¡Alerta! Se reaviva el conflicto entre Israel y Hamás en Gaza
El gobierno israelí responde con bombardeos en Gaza tras lo que califica como una violación del alto el fuego por parte de Hamás, mientras crecen las presiones internas.
En un giro que amenaza con reavivar el conflicto, el Primer Ministro de Israel, Benjamín Netanyahu, ordenó este domingo la implementación de «medidas enérgicas» contra instalaciones en la Franja de Gaza. La decisión, comunicada oficialmente por su Oficina, llega en respuesta a lo que el gobierno israelí describe como «la violación del alto el fuego por parte de Hamás», en referencia a un ataque previo con cohetes.
De acuerdo con el comunicado oficial, Netanyahu mantuvo una consulta de seguridad de alto nivel con el ministro de Defensa, Yoav Gallant, y los jefes del aparato de seguridad.

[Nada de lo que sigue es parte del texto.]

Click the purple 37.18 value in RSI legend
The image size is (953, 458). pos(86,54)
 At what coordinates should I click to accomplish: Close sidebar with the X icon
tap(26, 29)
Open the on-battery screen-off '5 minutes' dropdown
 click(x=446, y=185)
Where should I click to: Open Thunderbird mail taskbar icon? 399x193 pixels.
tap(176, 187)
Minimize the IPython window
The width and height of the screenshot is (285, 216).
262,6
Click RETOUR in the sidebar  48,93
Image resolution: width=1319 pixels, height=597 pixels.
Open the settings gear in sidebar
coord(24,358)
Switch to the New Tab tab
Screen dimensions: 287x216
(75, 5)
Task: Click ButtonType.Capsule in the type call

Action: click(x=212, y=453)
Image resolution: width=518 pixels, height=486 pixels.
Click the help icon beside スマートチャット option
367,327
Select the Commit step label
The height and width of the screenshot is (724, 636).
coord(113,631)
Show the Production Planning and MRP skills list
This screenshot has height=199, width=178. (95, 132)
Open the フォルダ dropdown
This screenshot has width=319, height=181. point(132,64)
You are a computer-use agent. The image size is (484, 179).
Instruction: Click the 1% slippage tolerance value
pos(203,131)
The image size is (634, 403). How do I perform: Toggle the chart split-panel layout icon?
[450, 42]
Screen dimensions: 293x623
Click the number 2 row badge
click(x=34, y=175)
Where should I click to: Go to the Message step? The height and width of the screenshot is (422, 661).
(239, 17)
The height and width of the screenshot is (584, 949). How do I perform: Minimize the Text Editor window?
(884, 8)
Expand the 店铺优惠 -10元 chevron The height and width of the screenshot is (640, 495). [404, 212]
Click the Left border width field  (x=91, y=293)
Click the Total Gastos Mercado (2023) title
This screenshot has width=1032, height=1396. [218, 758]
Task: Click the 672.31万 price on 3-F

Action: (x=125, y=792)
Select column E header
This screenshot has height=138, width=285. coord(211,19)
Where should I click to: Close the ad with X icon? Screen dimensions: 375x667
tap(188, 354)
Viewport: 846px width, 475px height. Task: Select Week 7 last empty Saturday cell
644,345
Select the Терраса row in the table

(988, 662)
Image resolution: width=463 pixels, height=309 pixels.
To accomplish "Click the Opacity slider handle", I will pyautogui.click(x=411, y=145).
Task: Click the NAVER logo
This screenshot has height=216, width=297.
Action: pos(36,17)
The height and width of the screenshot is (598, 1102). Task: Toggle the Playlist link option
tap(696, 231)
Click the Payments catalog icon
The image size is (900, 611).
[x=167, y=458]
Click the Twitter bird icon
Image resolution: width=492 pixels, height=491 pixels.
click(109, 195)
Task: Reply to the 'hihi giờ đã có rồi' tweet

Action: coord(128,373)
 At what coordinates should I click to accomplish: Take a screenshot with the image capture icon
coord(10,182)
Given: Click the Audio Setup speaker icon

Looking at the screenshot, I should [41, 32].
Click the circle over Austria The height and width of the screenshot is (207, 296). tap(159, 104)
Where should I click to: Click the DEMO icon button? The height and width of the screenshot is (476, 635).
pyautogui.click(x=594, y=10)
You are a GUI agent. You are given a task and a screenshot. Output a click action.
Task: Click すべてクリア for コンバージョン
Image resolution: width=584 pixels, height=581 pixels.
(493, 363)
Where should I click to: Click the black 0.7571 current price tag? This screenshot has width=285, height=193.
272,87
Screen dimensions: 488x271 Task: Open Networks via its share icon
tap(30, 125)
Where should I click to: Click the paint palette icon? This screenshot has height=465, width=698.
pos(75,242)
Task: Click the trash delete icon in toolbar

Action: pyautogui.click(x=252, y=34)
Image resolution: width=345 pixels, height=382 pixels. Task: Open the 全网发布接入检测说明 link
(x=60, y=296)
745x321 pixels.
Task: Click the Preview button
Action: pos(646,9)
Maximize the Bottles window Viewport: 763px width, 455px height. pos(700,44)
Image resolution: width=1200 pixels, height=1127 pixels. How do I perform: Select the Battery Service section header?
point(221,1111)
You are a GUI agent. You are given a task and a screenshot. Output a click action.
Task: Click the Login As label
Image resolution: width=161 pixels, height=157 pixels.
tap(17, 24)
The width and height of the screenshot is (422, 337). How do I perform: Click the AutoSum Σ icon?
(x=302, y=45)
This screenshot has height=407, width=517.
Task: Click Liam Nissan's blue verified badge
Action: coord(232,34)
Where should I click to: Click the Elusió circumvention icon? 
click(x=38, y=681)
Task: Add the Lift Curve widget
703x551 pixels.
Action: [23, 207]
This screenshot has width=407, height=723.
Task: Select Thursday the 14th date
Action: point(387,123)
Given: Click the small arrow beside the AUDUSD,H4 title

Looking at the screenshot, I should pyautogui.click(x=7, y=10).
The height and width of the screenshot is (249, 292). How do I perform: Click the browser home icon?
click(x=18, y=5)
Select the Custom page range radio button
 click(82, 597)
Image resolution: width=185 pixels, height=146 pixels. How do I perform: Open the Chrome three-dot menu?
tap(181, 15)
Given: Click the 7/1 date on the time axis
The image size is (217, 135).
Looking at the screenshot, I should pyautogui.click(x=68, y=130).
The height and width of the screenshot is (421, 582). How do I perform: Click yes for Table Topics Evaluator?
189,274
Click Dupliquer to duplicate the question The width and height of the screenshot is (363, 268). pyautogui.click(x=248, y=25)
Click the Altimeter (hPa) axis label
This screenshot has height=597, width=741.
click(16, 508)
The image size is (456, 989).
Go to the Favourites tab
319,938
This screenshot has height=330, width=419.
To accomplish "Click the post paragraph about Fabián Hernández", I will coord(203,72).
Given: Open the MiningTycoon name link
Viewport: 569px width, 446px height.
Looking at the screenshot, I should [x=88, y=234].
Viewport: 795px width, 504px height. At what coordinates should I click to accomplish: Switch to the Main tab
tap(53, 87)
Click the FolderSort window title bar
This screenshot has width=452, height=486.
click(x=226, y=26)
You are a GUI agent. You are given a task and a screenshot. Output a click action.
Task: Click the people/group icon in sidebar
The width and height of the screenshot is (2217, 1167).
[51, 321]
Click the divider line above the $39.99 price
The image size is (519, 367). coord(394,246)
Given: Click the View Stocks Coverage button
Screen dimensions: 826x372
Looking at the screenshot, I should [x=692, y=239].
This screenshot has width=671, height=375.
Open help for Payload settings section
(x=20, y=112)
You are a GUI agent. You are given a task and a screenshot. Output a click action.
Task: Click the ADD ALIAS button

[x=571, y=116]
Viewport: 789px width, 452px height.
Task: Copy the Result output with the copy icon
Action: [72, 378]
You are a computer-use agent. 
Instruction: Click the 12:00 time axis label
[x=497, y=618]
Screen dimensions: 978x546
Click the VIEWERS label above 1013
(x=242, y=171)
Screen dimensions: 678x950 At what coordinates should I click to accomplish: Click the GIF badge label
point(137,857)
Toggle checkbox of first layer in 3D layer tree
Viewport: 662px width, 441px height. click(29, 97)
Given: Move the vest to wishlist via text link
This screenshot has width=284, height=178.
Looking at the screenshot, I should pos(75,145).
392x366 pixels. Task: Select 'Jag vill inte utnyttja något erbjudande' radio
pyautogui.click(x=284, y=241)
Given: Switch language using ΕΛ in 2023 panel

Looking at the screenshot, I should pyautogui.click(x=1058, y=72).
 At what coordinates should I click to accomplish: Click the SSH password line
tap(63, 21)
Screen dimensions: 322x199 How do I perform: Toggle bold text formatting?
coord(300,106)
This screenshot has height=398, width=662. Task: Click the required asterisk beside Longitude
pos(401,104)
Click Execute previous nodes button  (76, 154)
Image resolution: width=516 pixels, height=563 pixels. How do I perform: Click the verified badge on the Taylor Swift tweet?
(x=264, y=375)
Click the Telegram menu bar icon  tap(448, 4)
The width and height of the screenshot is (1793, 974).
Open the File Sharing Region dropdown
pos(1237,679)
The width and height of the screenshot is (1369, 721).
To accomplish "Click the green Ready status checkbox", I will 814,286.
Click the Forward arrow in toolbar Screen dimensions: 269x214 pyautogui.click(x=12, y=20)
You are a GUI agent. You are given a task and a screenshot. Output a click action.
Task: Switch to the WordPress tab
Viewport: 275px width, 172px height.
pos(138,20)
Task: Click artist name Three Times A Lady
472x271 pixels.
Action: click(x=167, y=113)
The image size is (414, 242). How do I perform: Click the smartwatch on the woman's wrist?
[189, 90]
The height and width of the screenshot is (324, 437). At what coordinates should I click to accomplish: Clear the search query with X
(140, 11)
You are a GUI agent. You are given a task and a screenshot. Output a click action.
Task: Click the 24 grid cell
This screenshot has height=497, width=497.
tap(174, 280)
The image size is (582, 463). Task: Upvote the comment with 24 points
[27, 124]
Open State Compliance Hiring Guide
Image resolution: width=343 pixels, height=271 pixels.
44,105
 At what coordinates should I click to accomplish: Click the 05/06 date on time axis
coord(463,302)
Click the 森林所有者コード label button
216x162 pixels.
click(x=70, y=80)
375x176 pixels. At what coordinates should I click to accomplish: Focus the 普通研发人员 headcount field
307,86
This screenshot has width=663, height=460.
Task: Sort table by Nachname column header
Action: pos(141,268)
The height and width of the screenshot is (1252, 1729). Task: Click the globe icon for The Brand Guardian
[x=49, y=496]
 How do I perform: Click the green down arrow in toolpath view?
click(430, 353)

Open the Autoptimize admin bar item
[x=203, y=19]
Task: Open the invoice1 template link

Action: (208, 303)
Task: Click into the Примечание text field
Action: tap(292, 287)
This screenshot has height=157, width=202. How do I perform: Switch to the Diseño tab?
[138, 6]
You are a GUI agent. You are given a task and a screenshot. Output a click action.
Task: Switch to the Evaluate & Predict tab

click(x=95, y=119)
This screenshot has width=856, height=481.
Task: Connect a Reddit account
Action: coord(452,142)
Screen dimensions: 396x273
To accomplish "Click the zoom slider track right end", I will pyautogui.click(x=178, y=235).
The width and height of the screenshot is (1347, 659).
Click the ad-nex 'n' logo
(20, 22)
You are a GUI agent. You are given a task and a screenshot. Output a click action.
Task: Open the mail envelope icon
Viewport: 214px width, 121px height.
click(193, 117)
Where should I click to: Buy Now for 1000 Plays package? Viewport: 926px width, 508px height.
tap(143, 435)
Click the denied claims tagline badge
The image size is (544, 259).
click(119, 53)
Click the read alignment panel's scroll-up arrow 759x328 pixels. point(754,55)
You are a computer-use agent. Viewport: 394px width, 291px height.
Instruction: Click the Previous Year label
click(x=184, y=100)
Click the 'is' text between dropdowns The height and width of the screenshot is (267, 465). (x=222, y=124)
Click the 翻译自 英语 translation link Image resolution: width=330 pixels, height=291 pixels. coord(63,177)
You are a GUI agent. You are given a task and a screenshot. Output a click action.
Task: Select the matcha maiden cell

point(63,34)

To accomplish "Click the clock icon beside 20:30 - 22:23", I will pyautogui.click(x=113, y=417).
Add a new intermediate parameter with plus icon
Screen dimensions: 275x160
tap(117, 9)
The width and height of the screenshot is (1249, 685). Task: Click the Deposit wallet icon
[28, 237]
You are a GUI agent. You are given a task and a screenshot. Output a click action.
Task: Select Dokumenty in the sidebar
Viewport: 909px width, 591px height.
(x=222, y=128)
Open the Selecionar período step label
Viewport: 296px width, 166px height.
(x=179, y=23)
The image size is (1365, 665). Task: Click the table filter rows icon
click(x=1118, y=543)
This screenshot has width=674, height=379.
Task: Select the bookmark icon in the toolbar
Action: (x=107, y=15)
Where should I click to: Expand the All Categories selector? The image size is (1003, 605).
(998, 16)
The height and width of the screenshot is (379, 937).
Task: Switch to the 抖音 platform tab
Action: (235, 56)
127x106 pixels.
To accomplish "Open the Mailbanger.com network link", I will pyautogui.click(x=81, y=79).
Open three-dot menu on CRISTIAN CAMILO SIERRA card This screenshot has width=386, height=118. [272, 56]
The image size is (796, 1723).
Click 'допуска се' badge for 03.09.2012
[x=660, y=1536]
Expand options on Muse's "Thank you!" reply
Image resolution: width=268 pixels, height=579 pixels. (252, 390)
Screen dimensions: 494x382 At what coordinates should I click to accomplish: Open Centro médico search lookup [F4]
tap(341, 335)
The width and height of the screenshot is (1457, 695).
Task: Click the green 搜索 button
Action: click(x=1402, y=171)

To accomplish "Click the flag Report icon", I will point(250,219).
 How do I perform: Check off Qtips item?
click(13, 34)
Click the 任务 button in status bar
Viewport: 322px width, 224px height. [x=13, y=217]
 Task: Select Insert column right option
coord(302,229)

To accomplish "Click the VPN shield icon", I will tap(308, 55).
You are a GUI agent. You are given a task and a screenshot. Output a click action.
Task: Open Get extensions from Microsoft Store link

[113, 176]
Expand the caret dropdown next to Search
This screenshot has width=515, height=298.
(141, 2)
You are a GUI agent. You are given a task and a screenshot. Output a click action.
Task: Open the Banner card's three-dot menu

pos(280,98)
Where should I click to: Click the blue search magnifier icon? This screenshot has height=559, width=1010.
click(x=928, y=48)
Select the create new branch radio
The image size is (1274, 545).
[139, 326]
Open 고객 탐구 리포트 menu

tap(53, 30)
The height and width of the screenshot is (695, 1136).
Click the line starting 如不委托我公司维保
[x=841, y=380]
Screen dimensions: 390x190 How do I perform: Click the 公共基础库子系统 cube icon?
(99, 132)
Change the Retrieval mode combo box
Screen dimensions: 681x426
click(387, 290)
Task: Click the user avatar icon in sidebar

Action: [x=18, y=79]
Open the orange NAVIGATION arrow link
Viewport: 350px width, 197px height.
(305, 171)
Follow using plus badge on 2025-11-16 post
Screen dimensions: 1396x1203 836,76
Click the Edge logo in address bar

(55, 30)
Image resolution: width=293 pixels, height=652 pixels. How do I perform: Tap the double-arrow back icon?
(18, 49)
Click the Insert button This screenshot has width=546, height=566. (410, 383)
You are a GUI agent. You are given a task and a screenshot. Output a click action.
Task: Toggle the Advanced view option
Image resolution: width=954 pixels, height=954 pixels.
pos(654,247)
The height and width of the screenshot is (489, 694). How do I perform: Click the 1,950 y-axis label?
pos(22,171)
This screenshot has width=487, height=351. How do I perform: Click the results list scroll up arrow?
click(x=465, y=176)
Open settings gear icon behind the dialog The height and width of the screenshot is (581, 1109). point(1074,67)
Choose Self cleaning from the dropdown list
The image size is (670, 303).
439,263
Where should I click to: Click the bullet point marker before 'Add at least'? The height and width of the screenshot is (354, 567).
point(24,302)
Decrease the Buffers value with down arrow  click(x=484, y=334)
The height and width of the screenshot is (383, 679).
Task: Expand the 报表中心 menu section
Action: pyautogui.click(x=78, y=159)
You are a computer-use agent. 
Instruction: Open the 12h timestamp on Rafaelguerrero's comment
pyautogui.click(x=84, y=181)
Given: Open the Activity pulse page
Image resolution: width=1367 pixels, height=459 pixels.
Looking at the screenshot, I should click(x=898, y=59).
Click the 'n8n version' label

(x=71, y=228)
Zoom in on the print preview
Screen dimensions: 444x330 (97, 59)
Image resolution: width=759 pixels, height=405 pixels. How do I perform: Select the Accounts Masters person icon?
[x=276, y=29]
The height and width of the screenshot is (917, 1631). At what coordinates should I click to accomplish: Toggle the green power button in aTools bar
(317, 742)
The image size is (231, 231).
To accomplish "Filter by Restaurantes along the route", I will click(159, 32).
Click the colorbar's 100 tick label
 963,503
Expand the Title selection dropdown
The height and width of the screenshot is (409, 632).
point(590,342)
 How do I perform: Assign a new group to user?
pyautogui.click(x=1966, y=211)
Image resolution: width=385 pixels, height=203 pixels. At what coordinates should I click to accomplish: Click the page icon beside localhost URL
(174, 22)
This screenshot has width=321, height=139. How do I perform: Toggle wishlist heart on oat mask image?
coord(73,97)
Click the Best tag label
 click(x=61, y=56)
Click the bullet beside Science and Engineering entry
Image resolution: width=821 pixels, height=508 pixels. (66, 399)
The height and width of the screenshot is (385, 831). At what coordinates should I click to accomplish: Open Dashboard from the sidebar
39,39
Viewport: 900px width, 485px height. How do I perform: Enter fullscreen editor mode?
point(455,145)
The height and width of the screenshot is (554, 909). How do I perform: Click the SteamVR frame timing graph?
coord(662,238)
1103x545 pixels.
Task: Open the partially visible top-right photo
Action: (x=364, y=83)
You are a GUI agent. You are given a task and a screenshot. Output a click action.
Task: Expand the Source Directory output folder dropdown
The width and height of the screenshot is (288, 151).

El resultado fue la directriz de actuar con contundencia contra lo que denominan «objetivos terroristas» dentro del enclave palestino. La respuesta militar no se hizo esperar; la Fuerza Aérea israelí llevó a cabo bombardeos en la ciudad de Rafa, ubicada en el sur de la Franja de Gaza, según confirmó el medio The Times of Israel.
La perspectiva desde Tel Aviv es clara: la ofensiva aérea es una réplica directa y proporcionada a una provocación previa de elementos armados de Hamás, acción que Israel interpreta como una clara ruptura del frágil cese al fuego. Este episodio subraya la volatilidad persistente en la región y la precariedad de cualquier acuerdo de calma.
Presión Interna por una Guerra Total
Mientras los aviones israelíes sobrevolaban Gaza, la presión política interna se intensificaba. Itamar Ben-Gvir, el ministro de Seguridad Nacional de Israel y figura de la extrema derecha en la coalición de gobierno, se pronunció abogando por una escalada inmediata. Ben-Gvir hizo un llamado público a Netanyahu para que «ordene a las FDI reanudar por completo las operaciones de combate en la Franja con toda la fuerza».
Esta declaración refleja la creciente tensión dentro del gabinete israelí, donde figuras influyentes como Ben-Gvir presionan por una respuesta militar más dura y prolongada, desafiando los esfuerzos diplomáticos y los ciclos de alto el fuego que han caracterizado el conflicto reciente. La situación deja al gobierno de Netanyahu en una encrucijada, balanceándose entre la respuesta militar exigida por sus socios de coalición y la presión internacional para evitar una nueva espiral de violencia a gran escala.
El renovado enfrentamiento deja en evidencia la fragilidad de cualquier tregua y la profundidad de las divisiones, sugiriendo que el camino hacia una desescalada permanente sigue siendo incierto y empedrado de provocaciones y represalias.